11-miesięczne dziecko ofiarą przemocy. Sprawcę aresztowano
Zarzuty fizycznego znęcania się nad niespełna roczną córką konkubentki prokuratura przedstawiła 26-latkowi z Łodzi. Dziewczynka ma złamaną rękę, ślady po oparzeniach i starych obrażeniach ciała. Mężczyźnie grozi do 10 lat pozbawienia wolności.
- Przyjęliśmy, że jego zachowanie nacechowane było szczególnym okrucieństwem - powiedział Polsat News Krzysztof Kopania z Prokuratury Okręgowej w Łodzi. W zarzutach ujęto także fakt spowodowania u dziecka obrażeń ciała.
Prokurator wystąpił z wnioskiem o aresztowanie podejrzanego na trzy miesiące.
"Opiekował" się dzieckiem
O podejrzeniu znęcania się nad dzieckiem powiadomiła policję Wojewódzka Stacja Ratownictwa Medycznego. 7 marca w mieszkaniu na dzielnicy Górna w Łodzi pod nieobecność 23-letniej matki, dzieckiem opiekował się konkubent kobiety.
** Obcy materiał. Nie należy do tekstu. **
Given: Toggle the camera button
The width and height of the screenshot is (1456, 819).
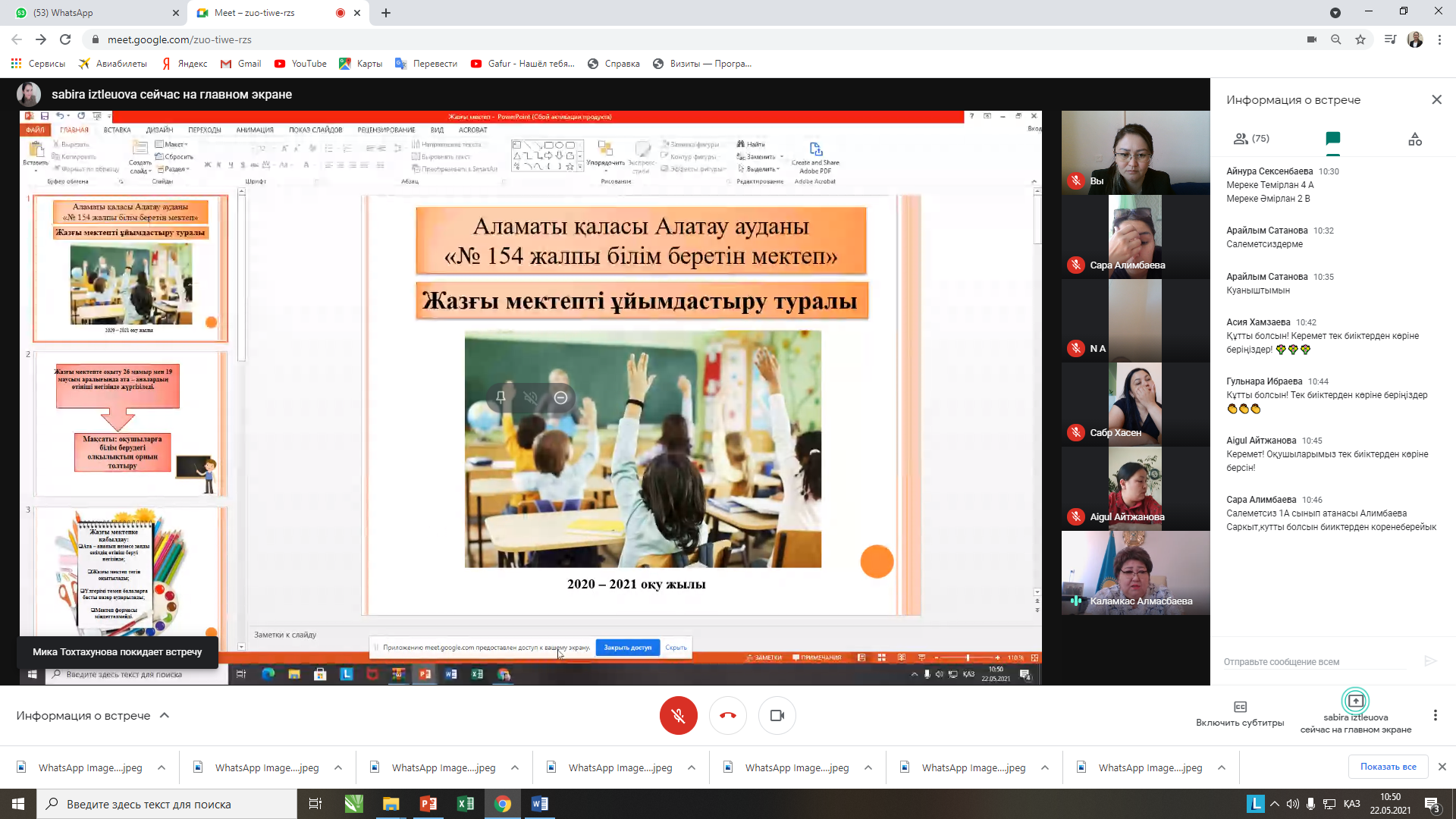Looking at the screenshot, I should click(777, 715).
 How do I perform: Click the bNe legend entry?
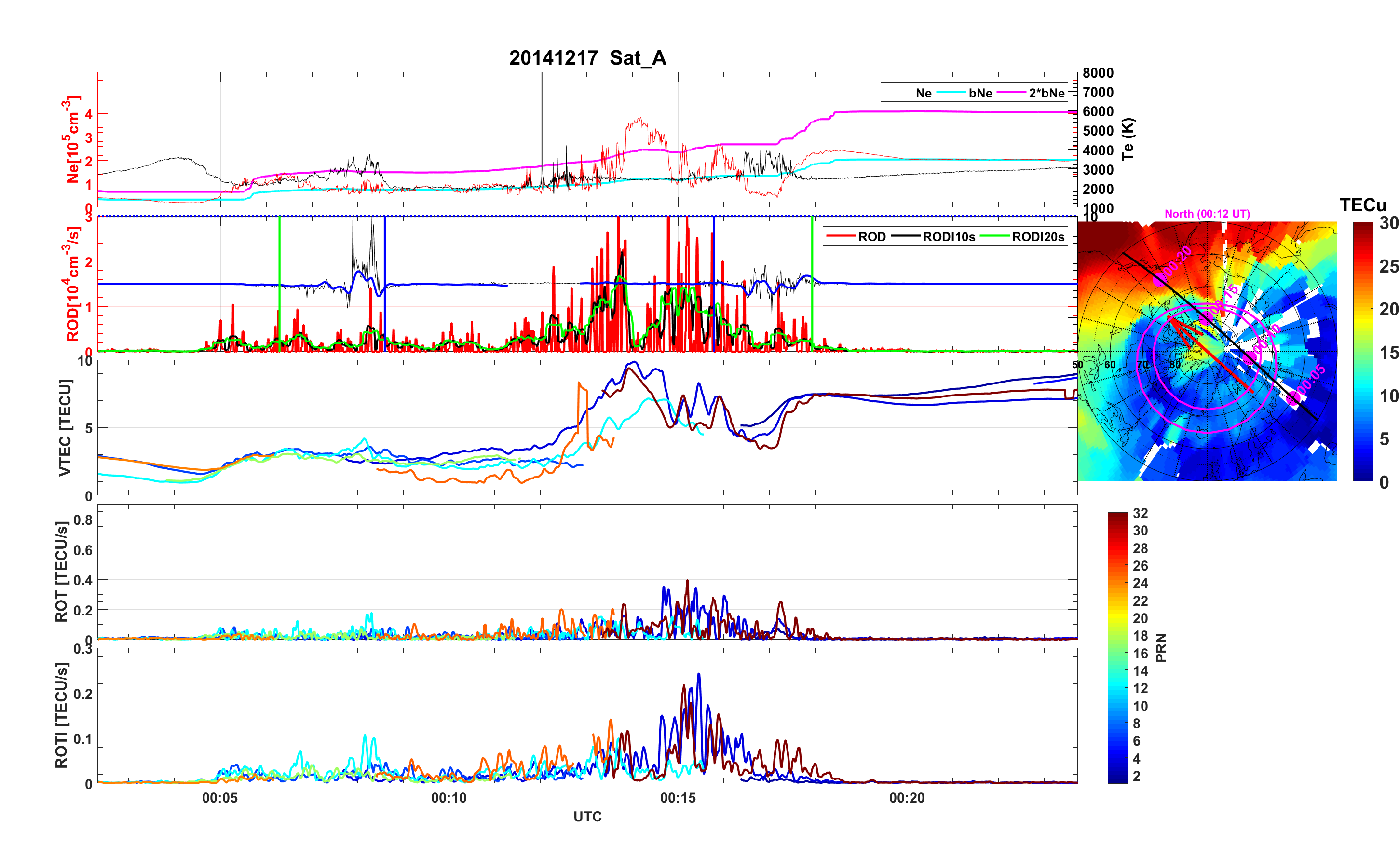980,93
Jego zdaniem, z niewiadomych przyczyn, dziecku zaczęła lecieć krew z nosa. Dziewczynka została przewieziona do szpitala.
- Wezwany do udzielenia pomocy stwierdził złamanie rączki u 11-miesięcznej dziewczynki. Na ciele dziecka ujawniono liczne ślady mogące wskazywać na pobicie. Były to siniaki, naderwane uszy oraz ślady po oparzeniach - poinformował Kopania.
Maltretowana od dawna
Kilka tygodni wcześniej dziewczynka była hospitalizowana z powodu wielomiejscowego złamania lewej nogi. Z opinii biegłych wynika, że ujawnione obrażenia ciała powstały w różnym czasie i wskazują na stosowanie przemocy.
- Przez kilka miesięcy dochodziło do szarpania i popychania dziewczynki. Niestety, prawdopodobne jest także, że ślady oparzeń pochodzą od palącej się zapalniczki lub papierosa – dodał prokurator.
Od lipca ubiegłego roku 26-latek pozostawał w związku z matką dziewczynki. Na stałe mieszkał w Wielkiej Brytanii, a do Polski przyjeżdżał kilka razy w miesiącu.
Policja i prokuratura ustalają, czy nie dochodziło do znęcania się nad pozostałą dwójką dzieci kobiety, 4- i 5-letniej córki. Decyzją sądu dziewczynki zostały odebrane matce. Trafiły do pogotowia opiekuńczego.